Reading these remarks, I was reminded of what a chauvinist on the other side had said sixteen years previously. In March 1940, the Muslim League held its annual meeting in the Punjabi city of Lahore. Muhammad Ali Jinnah delivered the Presidential Address. Here he argued that ‘the problem in India is not of an intercommunal but manifestly of an international character, and must be treated as such… It is a dream that Hindus and Muslims can evolve a common nationality, and this misconception of one Indian nation has gone far beyond the limits, and is the cause of most of our troubles, and will lead India to destruction, if we fail to revise our actions in time. The Hindus and Muslims belong to two different religious philosophies, social customs, and literature. They neither intermarry, nor interdine together, and indeed they belong to two different civilizations which are based mainly on conflicting ideas and conceptions. Their aspects on and of life are different’.

Both Jinnah, in 1940, and Golwalkar in 1956, appeared to believe that a Hindu is a Hindu, and a Muslim a Muslim, and never the twain shall meet. These two men claimed that their views and mentalities, their styles of worship and ways of living, were so utterly different as to not permit them to live peacably together. The two communities, in other words, were two nations.

This interpretation of Hindu-Muslim relations was vigorously contested by the great Congressman Maulana Abul Kalam Azad. A week before Jinnah addressed the Muslim League in Lahore, the Congress had convened in the town of Ramgarh, in Bihar. In his Presidential Address, Azad insisted that ‘it was India’s historic destiny that many human races and cultures should flow to her, finding a home in her hospitable soil, and that many a caravan should find rest here… Eleven hundred years of common history [of Islam and Hinduism] have enriched India with our common achievements. Our languages, our poetry, our literature, our culture, our art, our dress, our manners and customs, the innumerable happenings of our daily life, everything bears the stamp of our joint endeavour… These thousand years of our joint life has moulded us into a common nationality… Whether we like it or not, we have now become an Indian nation, united and indivisible. No fantasy or artificial scheming to separate and divide can break this unity.’

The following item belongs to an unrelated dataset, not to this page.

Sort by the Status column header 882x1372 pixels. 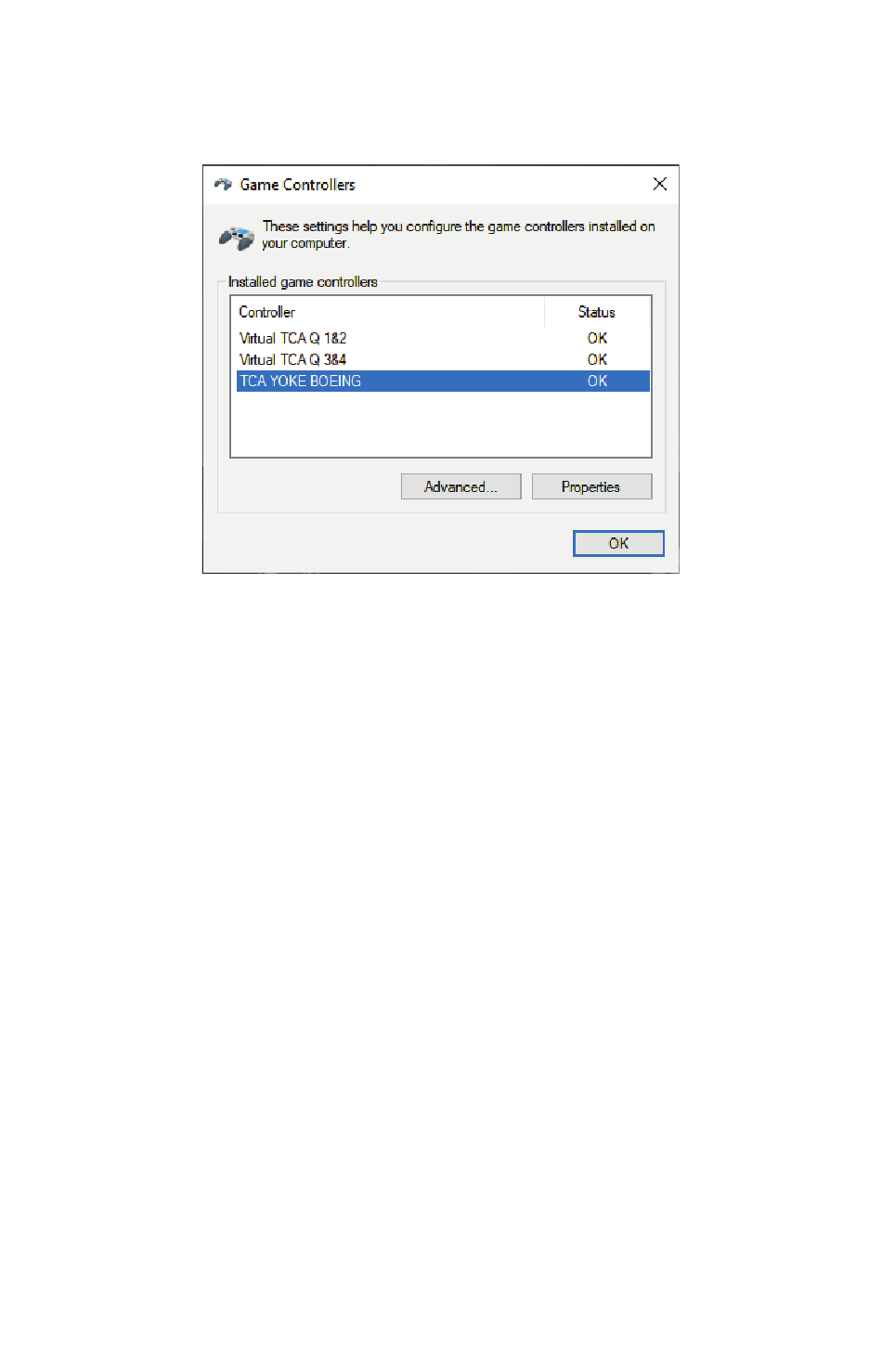tap(597, 312)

Who, from the historian’s point of view, was correct? Were Jinnah and Golwalkar right in believing that Hindus and Muslims had not and could not amicably co-exist? Or was this, as Maulana Azad suggested, a gross misrepresentation, and that on the other hand they had borrowed and exchanged ideas and values and, over the centuries, evolved into a common nationality?

The historical record suggests that neither side had a monopoly of the truth. Down the ages, the interaction of Hindus and Muslims was marked by love and by hate, by conflict as well as by collaboration. There were times when Hindus and Muslims clashed and fought, and other times when they lived together, harmoniously. Some aspects of Indian culture—most notably, classical music—did bear the ‘stamp of their joint endeavour’. On the other hand, despite centuries of sharing a common homeland, they did not intermarry or interdine. The chauvinists were wrong in claiming that Hindus and Muslims were fated to be enemies. At the time, the idea, much beloved of romantic nationalists, that they had evolved a shared ‘composite culture’ was also a simplification of the truth.

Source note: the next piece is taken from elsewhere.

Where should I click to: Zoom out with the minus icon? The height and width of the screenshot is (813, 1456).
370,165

In any case, the historical record should be irrelevant to how Hindus and Muslims relate to one another in independent India. For, as Jawaharlal Nehru pointed out in October 1947, ‘we have a Muslim minority who are so large in numbers that they cannot, even if they want, go anywhere else. That is a basic fact about which there can be no argument. Whatever the provocation from Pakistan and whatever the indignities and horrors inflicted on non-Muslims there, we have got to deal with this minority in a civilized manner. We must give them security and the rights of citizens in a democratic State.’

Of the four views quoted in this column, the last is the most relevant. Whatever happened—or did not happen—under the rule of Akbar and Aurangzeb in the past, or in countries such as Saudi Arabia and Pakistan in the present, in the Indian Republic every Indian is guaranteed the same rights regardless of his or her faith or belief. That, indeed, is the ‘basic fact about which there can be no argument’.